# Repair wood defects by filling or .....



## wmodavis (Aug 28, 2007)

I have obtained about 40 board feet of old reclaimed Narra that has nail and screw holes that need to be filled so they are as hidden or inconspicuous as possible. I have read of using fine sawdust (which I have access to) and wood glue mixed as a filler. Has anyone tried this? What tips can you offer? Any good alternatives for hiding holes? I intened to cut around defects as much as possible but hope not to waste more than necessary.

Narra, known as the Burmese Rosewood (Pterocarpus indicus) is a tree that yields valuable timber. It is known as Narra in the Philippines, Sonokembang in Indonesia, Angsana or Sena in Malaysia and Singapore, padouk in Fiji, tnug in Cambodia, and Pradu in Thailand. Narra is the national tree of the Philippines.

It was a good find and I am hoping to build some speaker cabinets with a nice clear lacquer finish.


----------



## Waldschrat (Dec 29, 2008)

Hello Bill,

yeah, I have tried the whole sawdust and white glue mix, it works ok but it is not perfect. With clear lacuer finish it will not be too bad (depends on laq, i would think), as with oil, it is extreme and you almost see the holes more.

I find that the japanese style knot hole repair set cool, because you fill the holes with a piece of wood cut from a scrap (you might need a dowel cutter if you do not already have one and they can be expensive) and it glues in and you see practically nothing especially if you match the direction of the grain and are carefull about the color and all that. there are normal cone shaped drill bits that are cheaper, and work well too. and you can get dowel cuters that mount on the workbench from veratas 
http://www.dick.biz/dick/page/homepage/detail.jsf

this is a link to a company where I order alot of my hand tools. they ship all over. they are not the cheapest, but they do have generally good quality, I have yet to be dissapointed.

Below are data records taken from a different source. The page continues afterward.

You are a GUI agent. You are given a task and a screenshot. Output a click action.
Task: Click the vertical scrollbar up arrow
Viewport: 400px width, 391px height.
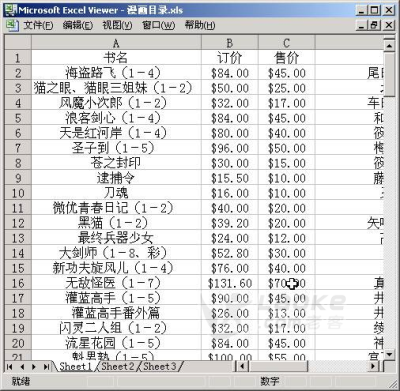389,45
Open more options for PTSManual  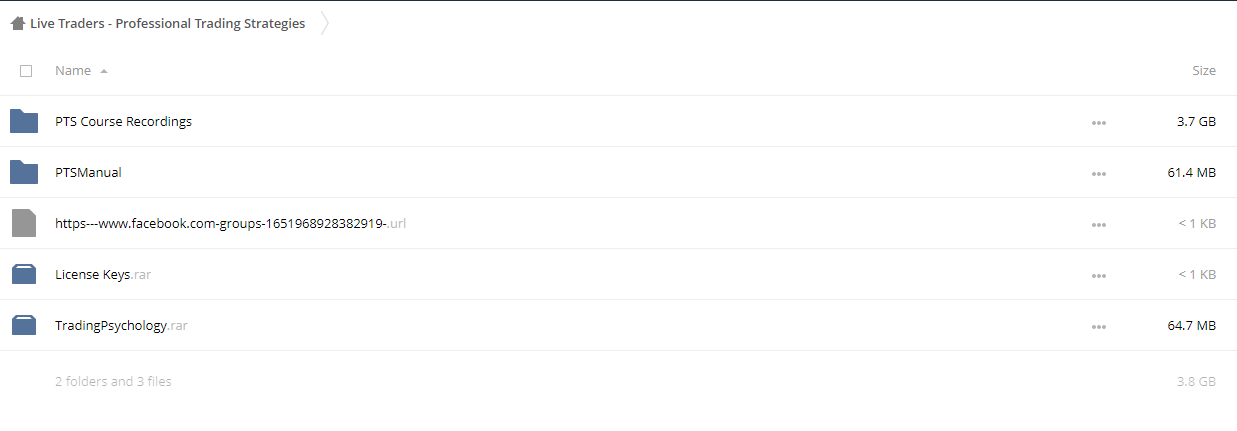(1099, 173)
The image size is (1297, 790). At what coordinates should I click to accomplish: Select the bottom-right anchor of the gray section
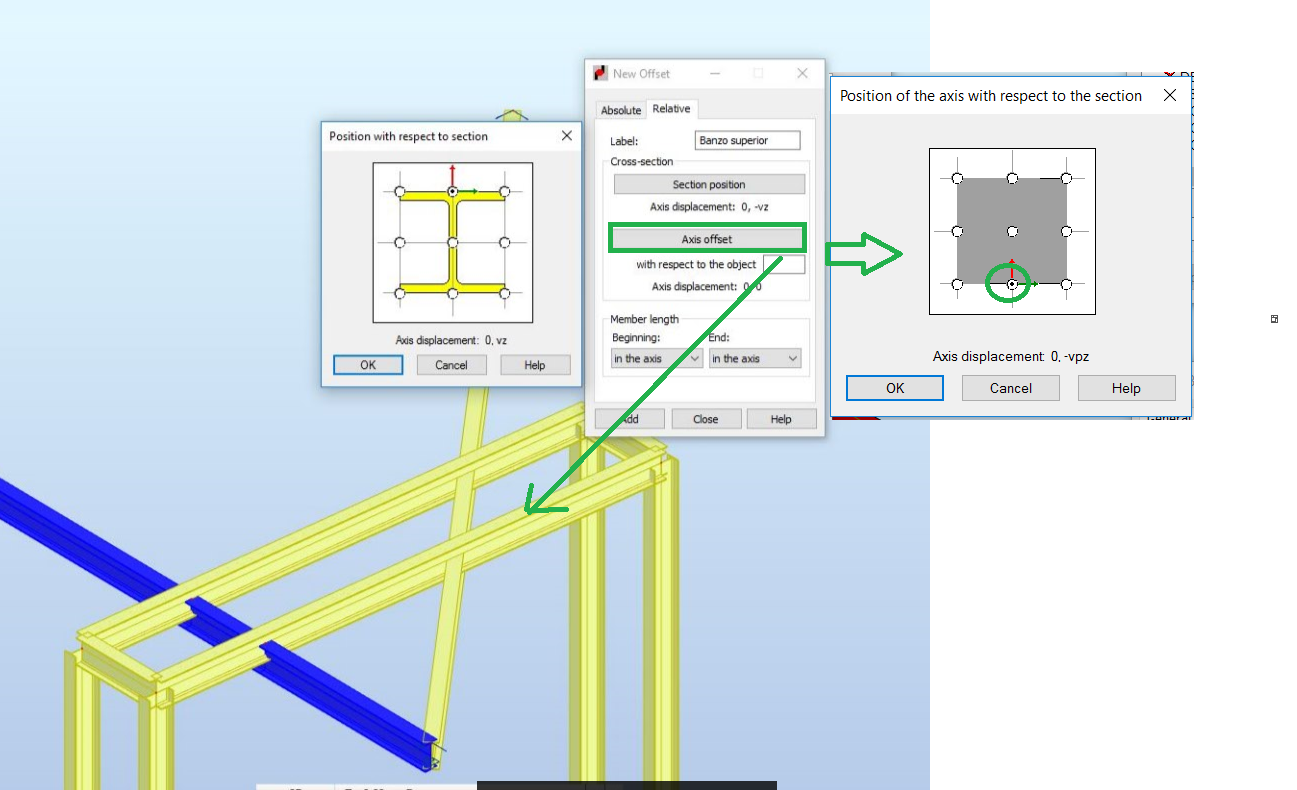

there is as well special types of filing compound that is clear which you can buy from finishing companies (at least here in germany) and its a clear compound that smells like acetone and you mix it with sawdust and this works a lot better than the "white glue/sawdust" mix, I think, especially if you are going to use lacuer finish.

who offers this where you live? I do not know, maybe someone else knows this stuff and what it is called or who offers it, where you are living.


----------



## jcash3 (Dec 15, 2007)

You can try incorporating the holes into your design. I'm just finishing a dining room table out of antique heart pine. It was cut and milled over a hundred years ago into 24" square beams. I had it resawn and made a table from it. 2 of the legs have nail holes all the way down them, and worked out great with the taper. The aprons have nail holes scattered out throughout them. Even the top has a few nail holes in it including where i edge glued 2 boards. You can cut, usually a diamond pattern out with a router and then fill with a piece of scrap wood. You only need about and 1/8" thick piece. Cut your patches first, as a diamond or parrallegram, use that to mark where to cut. Use a router and a small strait bit to remove most. Finish with a chisel. glue and set the patch in.


----------



## wmodavis (Aug 28, 2007)

I'm trying the white glue and sawdust on a small piece to see how it works out. Don't have too much available here as far as purchased fillers without overseas shipping so will try to make do.

And the customer/design does not allow for the rustic look the raw holes would give so I either have to waste a lot of the wood or fill the holes adequately for a lacquer finish.


----------



## Waldschrat (Dec 29, 2008)

Bill, ok, I now know what you mean, and what your customer wants… White glue will have to do… When I do this I always try and mix as little glue and as much dust as possible to make a higher wood/glue mix. Joey has a good point as well, although, I do not think I would do the patching with a router, I prefer my very well sharpend chisel, and make diamond forms and zig-zag patch forms with that. I guess a router is good with larger sections though, it all depends how big the holes are. A chisel to me is fast safe and very straight not to mention a chisel can make a very small cut straight cut. I suppose it is all a question of what one is used to.


----------



## kiwi1969 (Dec 22, 2008)

Try using "super glue" with the sawdust. Sorry don,t know the technical name. Good find on the narra, it,s only available reclaimed here as it,s illegal to log.


----------



## jcash3 (Dec 15, 2007)

When patching I use an 1/8" bit to remove most and then pare back to the line with a chisel. I've done the glue filler. I use a stainable woodglue from elmers, and the dust from my random orbital sander. It does ok for small areas.


----------